Skillfully written content grabs and directs attention, guiding the reader through the message you want them to get.
4. Calls to action
You’ve put all this effort into attracting your visitor, getting them engaged and interested, and communicating your message to them… After all that, don’t make the mistake of letting them wander off without taking their next step.
You should always tell them what you want them to do next.
A “call to action” (often abbreviated as CTA) is an instruction to the reader to immediately take some action, such as “order now,” “sign up for our mailing list today,” “pick up your phone right now and call us,” etc.
Not explicitly telling your visitor what to do after they’ve read the content on a webpage is a costly mistake—it’s like a saleperson forgetting to ask for the close after convincing their prospect to buy.
When creating a website for your business, remember you’re grabbing and directing your visitor’s attention. You need to guide them through the series of steps you want them to take as they move through your website.
Don’t let your visitor wander aimlessly through your website. Each time they finish an action you wanted them to take, explicitly direct them to their next action.
For example, when your reader is done reading a blog article, you may want them to explore the services you sell that are related to the blog article. In this case, your CTA would be something along the lines of: “Check out our ______ services to help you implement what you just read about” (which would, of course, link to your Services page).
A word of caution: don’t provide too many choices when using CTAs. Ideally, you will have only one CTA on each page of your website. You don’t want your visitor to have to choose between two actions—because if they have to decide, they’ll often choose neither. Giving them just one choice makes it easy for them to make that choice.
A call to action grabs your visitor’s attention and directs it toward their next action.
5. Response mechanisms
It’s not enough to just tell your visitor to take some action; you also need to make it possible for them to actually do it—and as effortlessly as possible.
A response mechanism is anything your visitor can interact with to respond to your call to action—such as signing up for your mailing list, requesting a quote, or submitting an order. It can be a button, contact form, email sign-up pop-up, shopping cart checkout, buy-now order page, etc.
When creating a website for your business, keep in mind the simpler, faster and easier you make the response mechanisms the more responses you’ll get. Website visitors expect quick and easy, and have low tolerance for anything that is arduous, confusing or time-consuming.
This means for each response mechanism on your website you need to:
- Make it visually appealing, clean and uncluttered
- Make the text clear, concise and easy-to-understand
- Ask for only as much information as you really need in any online form they need to fill out (you can always collect more information later after they’ve taken the initial action)

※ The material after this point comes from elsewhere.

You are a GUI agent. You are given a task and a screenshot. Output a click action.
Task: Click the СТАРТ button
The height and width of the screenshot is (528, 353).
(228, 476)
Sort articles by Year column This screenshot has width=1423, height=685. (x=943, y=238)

- Streamline it—reduce to the bare minimum the number of steps required for them to successfully take the action.
Well-designed response mechanisms grab and direct attention, and get your website visitors to take real action.

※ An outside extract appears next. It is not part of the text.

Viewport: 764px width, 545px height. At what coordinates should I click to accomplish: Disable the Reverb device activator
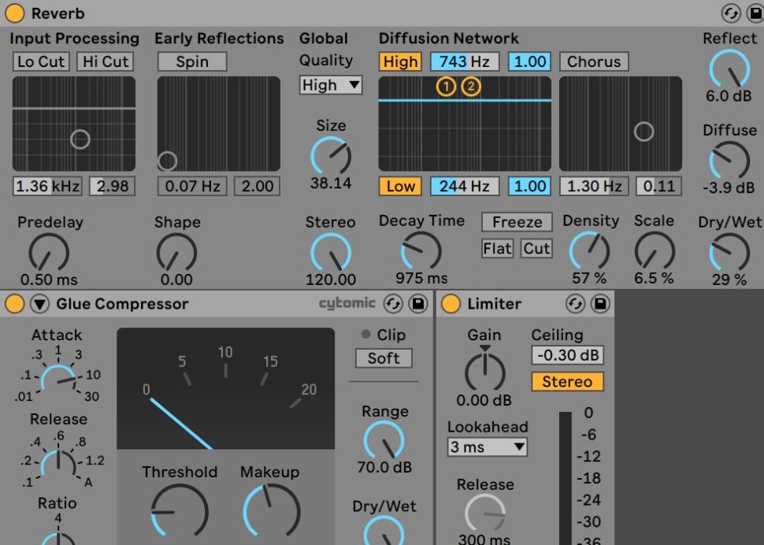coord(15,13)
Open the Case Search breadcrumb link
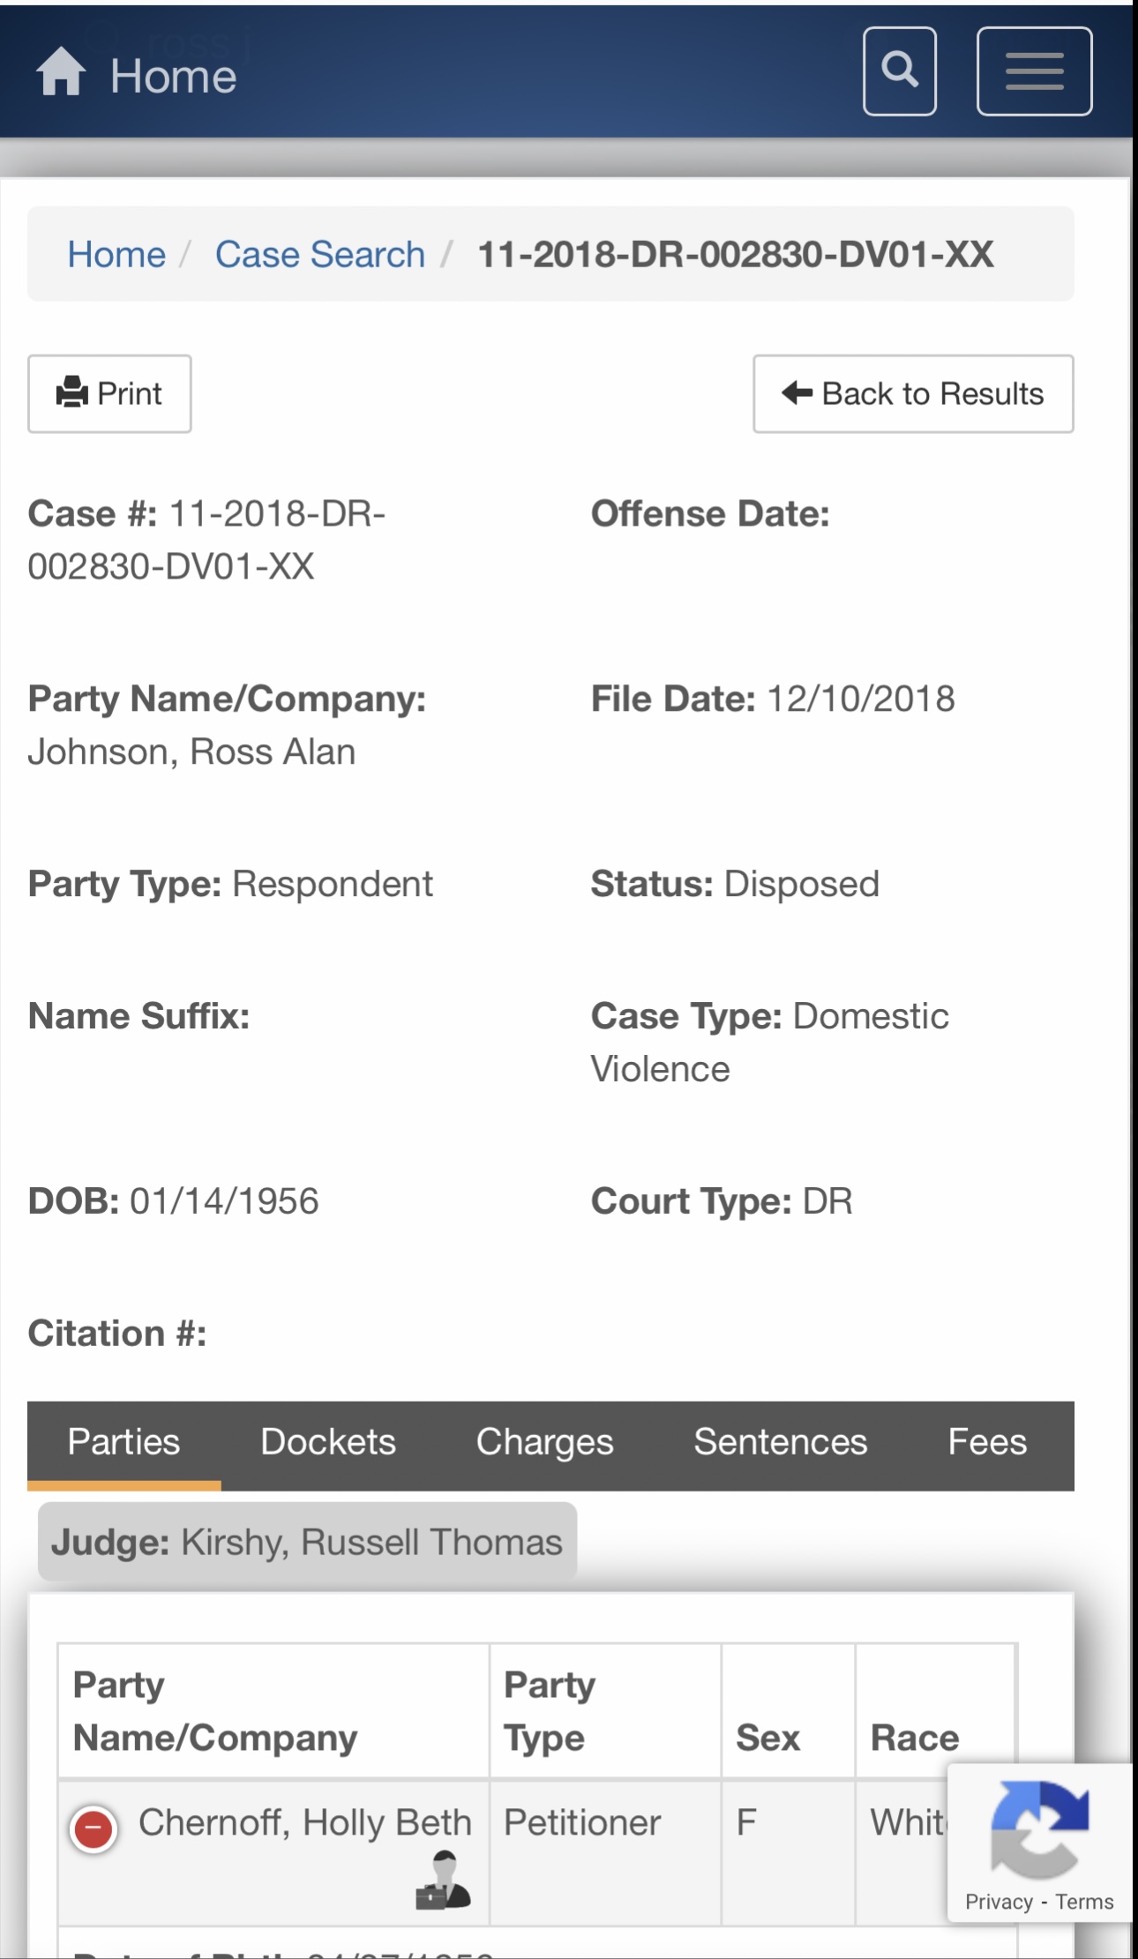This screenshot has height=1959, width=1138. click(x=319, y=255)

So…how do you put this all together into making a website for your business?
You’re excited about all the great things your new website will do for your business, and you want to get it online as quickly as possible… but, woooaaah—hold your horses. Whether you’re building a new website or revamping an existing one, it’s important to do some basic planning and lay the groundwork first.
Approaching the building of your new website in a disciplined manner, with adequate planning and strategizing, can make the difference between a costly waste of resources that produces few results and a highly profitable business-boosting website.
Before you start creating a website for your business, you really should have these three things worked out:
- Business Marketing Plan
- Buyer Persona(s)
- Branding (logo, brand personality, visual style guide, etc.)
Your website needs to be aligned with these three things, and if you don’t have them worked out, you’re shooting in the dark.
The time and money you invest into creating a strategic marketing plan, developing and understanding your buyer personas, and establishing your branding is well-spent and will repay itself many times over.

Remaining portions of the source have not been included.